After a lunch break we descended 1700 feet to a low point of 8,900 feet at Death Canyon Creek. From there we began a steep, long, grinding climb which royally kicked my butt. My legs felt like lead, I couldn’t catch my breath, and it was a rough go of it the next 5 miles. On north facing slopes we encountered intermittent patches of deep snow to climb/hike over. The bulk of the trail, however, was clear. One of the big challenges continues to be how sandy the trail is, often like beach sand with soft steps that sometimes make me feel as if I’m hiking backwards. Upon reaching the crestline, we stopped to view a vast desert below and distant desert mountains with no vegetation on their rugged faces.

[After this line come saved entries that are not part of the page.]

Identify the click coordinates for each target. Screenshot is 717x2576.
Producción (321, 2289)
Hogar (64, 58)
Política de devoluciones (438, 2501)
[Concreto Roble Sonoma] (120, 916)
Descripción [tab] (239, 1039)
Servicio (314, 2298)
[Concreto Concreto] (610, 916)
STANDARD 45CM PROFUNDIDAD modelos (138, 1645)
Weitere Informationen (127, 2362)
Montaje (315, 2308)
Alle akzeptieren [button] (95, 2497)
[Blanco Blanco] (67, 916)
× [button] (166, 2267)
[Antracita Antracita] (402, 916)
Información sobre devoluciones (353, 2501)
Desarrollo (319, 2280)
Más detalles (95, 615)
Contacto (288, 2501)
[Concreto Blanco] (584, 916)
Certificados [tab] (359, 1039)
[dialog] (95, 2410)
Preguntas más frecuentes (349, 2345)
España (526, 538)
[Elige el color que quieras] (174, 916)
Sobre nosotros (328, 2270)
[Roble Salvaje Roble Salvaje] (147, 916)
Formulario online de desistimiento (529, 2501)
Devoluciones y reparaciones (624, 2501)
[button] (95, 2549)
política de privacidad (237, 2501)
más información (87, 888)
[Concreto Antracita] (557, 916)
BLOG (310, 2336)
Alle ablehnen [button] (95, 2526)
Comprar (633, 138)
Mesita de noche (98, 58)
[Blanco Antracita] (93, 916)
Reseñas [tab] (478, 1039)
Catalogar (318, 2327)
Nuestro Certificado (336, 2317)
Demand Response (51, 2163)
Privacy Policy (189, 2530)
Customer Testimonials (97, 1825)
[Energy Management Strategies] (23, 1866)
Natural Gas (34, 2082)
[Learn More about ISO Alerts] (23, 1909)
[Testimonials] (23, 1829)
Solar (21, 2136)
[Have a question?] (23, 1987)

Freight Train made a small snowman in the spirit of being in snow country. From there we hiked to a saddle on the crest, arriving around 7:30pm. A .2 mile walk to a meadow with a crystal clear snowmelt stream provided water for cooking. The mosquitoes were out in force and fortunately it was cold, so we all bundled up and I set up the tarptent for relief. After dinner I retreated to the tarptent and did some journaling while the mosquitoes buzzed up a storm outside. Tired from the day’s significant climbs and long miles, I was soon too tired to write and I zipped up the bag to keep out the chill and called it a day.
Today’s weather: sunny, low 28, high 70. Today’s mileage: 20.9; cumulative mileage 737.6.